**Task:**
Output the data below in full, byte for byte. Nothing may differ.

···

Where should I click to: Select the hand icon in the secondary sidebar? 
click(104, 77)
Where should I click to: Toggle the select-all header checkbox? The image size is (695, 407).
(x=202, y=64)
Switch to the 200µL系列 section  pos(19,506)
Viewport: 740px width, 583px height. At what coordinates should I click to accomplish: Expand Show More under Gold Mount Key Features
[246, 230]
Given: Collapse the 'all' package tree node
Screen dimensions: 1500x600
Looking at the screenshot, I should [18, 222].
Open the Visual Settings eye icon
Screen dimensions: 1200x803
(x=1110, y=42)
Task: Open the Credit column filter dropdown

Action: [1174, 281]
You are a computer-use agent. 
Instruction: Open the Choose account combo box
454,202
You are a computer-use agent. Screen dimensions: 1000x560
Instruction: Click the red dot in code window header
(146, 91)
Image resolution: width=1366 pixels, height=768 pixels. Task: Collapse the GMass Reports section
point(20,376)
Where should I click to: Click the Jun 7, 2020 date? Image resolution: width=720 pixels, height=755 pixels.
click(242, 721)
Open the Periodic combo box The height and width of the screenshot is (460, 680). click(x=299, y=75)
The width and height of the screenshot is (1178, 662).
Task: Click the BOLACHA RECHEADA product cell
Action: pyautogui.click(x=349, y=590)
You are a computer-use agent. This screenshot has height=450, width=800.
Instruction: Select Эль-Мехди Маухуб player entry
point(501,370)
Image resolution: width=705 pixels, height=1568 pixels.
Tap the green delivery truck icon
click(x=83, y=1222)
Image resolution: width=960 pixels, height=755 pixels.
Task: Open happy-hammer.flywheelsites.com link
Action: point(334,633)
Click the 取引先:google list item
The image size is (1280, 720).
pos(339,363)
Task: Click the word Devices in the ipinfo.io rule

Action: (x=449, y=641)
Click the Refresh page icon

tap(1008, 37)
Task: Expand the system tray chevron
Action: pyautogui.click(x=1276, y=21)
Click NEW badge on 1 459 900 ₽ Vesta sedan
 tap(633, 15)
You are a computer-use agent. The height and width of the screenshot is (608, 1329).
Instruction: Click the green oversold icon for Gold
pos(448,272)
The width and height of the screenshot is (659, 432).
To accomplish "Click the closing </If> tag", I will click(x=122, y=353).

···

**Answer to the problem:**
Where should I click to: Select the hand icon in the secondary sidebar? 
click(104, 77)
Where should I click to: Toggle the select-all header checkbox? The image size is (695, 407).
(x=202, y=64)
Switch to the 200µL系列 section  pos(19,506)
Viewport: 740px width, 583px height. At what coordinates should I click to accomplish: Expand Show More under Gold Mount Key Features
[246, 230]
Given: Collapse the 'all' package tree node
Screen dimensions: 1500x600
Looking at the screenshot, I should [18, 222].
Open the Visual Settings eye icon
Screen dimensions: 1200x803
(x=1110, y=42)
Task: Open the Credit column filter dropdown

Action: [1174, 281]
You are a computer-use agent. 
Instruction: Open the Choose account combo box
454,202
You are a computer-use agent. Screen dimensions: 1000x560
Instruction: Click the red dot in code window header
(146, 91)
Image resolution: width=1366 pixels, height=768 pixels. Task: Collapse the GMass Reports section
point(20,376)
Where should I click to: Click the Jun 7, 2020 date? Image resolution: width=720 pixels, height=755 pixels.
click(242, 721)
Open the Periodic combo box The height and width of the screenshot is (460, 680). click(x=299, y=75)
The width and height of the screenshot is (1178, 662).
Task: Click the BOLACHA RECHEADA product cell
Action: pyautogui.click(x=349, y=590)
You are a computer-use agent. This screenshot has height=450, width=800.
Instruction: Select Эль-Мехди Маухуб player entry
point(501,370)
Image resolution: width=705 pixels, height=1568 pixels.
Tap the green delivery truck icon
click(x=83, y=1222)
Image resolution: width=960 pixels, height=755 pixels.
Task: Open happy-hammer.flywheelsites.com link
Action: point(334,633)
Click the 取引先:google list item
The image size is (1280, 720).
pos(339,363)
Task: Click the word Devices in the ipinfo.io rule

Action: (x=449, y=641)
Click the Refresh page icon

tap(1008, 37)
Task: Expand the system tray chevron
Action: pyautogui.click(x=1276, y=21)
Click NEW badge on 1 459 900 ₽ Vesta sedan
 tap(633, 15)
You are a computer-use agent. The height and width of the screenshot is (608, 1329).
Instruction: Click the green oversold icon for Gold
pos(448,272)
The width and height of the screenshot is (659, 432).
To accomplish "Click the closing </If> tag", I will click(x=122, y=353).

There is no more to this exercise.